Levie argumenta que líderes estão distantes da prática operacional e veem apenas o potencial da tecnologia, sem considerar erros, alucinações e limitações do dia a dia de quem usa IA. Segundo ele, isso gera cortes motivados por promessas não comprovadas.

A fala integra um debate sobre o real ganho de produtividade com IA. Um estudo da Rev mostrou mais alucinações e mais tempo para tarefas quando se usa IA de forma intensiva, sugerindo resultados nem sempre proporcionais ao investimento.

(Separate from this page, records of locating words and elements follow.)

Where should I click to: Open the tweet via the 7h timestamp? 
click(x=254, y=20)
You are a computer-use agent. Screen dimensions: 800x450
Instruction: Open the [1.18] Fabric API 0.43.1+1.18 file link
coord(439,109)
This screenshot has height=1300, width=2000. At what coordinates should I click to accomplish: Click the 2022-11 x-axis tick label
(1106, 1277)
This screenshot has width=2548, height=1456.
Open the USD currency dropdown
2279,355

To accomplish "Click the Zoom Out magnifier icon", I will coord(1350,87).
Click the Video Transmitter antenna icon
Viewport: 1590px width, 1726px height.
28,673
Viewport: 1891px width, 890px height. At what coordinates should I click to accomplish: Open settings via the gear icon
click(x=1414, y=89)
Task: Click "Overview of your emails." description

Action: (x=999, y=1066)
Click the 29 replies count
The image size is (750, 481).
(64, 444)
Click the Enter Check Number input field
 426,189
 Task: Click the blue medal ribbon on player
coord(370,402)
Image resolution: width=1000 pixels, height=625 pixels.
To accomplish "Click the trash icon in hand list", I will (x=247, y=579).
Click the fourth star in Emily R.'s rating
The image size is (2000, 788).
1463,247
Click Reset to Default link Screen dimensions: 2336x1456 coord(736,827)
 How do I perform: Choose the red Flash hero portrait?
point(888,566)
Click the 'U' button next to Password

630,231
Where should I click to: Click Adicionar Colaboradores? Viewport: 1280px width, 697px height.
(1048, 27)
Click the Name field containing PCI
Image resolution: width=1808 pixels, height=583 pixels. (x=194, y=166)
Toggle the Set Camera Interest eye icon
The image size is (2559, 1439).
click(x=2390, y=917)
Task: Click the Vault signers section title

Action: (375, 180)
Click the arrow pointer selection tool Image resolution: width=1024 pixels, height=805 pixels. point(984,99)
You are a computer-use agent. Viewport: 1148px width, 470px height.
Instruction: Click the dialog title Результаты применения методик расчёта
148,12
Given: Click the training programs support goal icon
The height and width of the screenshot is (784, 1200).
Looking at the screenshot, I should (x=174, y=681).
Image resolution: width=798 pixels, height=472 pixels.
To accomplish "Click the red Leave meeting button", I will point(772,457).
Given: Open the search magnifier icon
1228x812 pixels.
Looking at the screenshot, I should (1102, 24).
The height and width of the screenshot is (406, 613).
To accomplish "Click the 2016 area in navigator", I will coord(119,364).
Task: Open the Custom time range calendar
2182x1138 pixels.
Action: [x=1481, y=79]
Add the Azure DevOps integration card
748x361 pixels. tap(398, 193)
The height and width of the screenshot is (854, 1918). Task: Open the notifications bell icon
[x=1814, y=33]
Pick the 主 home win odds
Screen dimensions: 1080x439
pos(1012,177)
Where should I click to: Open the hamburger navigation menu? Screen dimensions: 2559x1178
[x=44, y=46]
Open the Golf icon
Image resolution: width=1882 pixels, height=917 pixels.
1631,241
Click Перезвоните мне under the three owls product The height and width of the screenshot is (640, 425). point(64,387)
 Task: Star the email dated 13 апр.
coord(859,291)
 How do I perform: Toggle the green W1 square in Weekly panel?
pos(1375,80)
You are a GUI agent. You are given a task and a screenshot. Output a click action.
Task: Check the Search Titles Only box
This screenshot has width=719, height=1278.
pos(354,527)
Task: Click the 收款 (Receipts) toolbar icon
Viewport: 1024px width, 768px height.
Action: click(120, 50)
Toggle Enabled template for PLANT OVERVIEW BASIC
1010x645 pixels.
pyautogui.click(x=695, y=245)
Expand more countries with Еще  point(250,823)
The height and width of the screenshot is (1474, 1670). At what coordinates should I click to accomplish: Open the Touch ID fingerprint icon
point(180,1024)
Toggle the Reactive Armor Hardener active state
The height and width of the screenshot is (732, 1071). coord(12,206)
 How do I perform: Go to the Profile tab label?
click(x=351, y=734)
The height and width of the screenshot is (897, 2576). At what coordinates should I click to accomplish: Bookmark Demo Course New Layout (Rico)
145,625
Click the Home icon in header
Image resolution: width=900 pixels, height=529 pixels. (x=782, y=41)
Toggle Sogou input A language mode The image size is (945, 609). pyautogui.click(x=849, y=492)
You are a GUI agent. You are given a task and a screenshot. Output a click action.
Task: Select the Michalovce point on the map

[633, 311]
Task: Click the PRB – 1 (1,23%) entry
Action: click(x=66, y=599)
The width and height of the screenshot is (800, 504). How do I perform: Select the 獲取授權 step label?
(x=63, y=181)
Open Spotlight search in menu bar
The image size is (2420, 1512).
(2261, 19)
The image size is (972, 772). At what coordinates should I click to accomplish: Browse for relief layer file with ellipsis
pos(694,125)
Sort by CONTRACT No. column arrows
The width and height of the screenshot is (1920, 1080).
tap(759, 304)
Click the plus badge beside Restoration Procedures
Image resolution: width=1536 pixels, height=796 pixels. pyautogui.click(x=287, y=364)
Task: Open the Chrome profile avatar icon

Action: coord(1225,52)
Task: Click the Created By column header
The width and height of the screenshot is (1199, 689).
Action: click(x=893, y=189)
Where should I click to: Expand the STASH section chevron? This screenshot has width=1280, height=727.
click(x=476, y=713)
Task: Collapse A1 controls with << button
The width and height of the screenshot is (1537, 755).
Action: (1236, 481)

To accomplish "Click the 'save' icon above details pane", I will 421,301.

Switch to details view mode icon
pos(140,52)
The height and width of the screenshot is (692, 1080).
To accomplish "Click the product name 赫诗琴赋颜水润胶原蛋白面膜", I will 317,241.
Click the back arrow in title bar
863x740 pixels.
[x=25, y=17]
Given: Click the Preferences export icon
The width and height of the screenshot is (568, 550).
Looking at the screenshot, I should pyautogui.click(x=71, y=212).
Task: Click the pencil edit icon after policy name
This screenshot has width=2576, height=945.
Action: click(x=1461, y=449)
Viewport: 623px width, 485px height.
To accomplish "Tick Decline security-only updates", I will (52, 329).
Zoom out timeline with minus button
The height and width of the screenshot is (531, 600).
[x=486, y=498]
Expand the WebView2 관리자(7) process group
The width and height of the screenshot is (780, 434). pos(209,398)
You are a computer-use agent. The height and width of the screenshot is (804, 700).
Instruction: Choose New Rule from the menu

Empresas continuam a enfrentar custos crescentes com IA. Relatos de gigantes apontam substituição de contratos, consumo elevado de licenças e orçamentos estourados em ferramentas de IA, mesmo sem retorno claro. A situação alimenta críticas a cortes motivados por orçamento.

Apesar das previsões, adoção de IA não converte automaticamente em redução de empregos. O CEO da OpenAI, Sam Altman, afirmou que o impacto em vagas de nível básico ficou abaixo do esperado, ainda que as demissões continuem em alta.

Mudanças recentes mostram o cenário híbrido de mercado. Wix anunciou corte de cerca de 20% da equipe, citando ganhos de eficiência com IA. A Meta também reduziu quadro de funcionários, após apontar a IA como foco estratégico.

Dados de uma consultoria apontam tendência de alta no volume de demissões associadas à IA neste ano. Foram cerca de 49 mil desligamentos, próximos aos números de todo o ano passado, reforçando o ritmo de cortes no setor.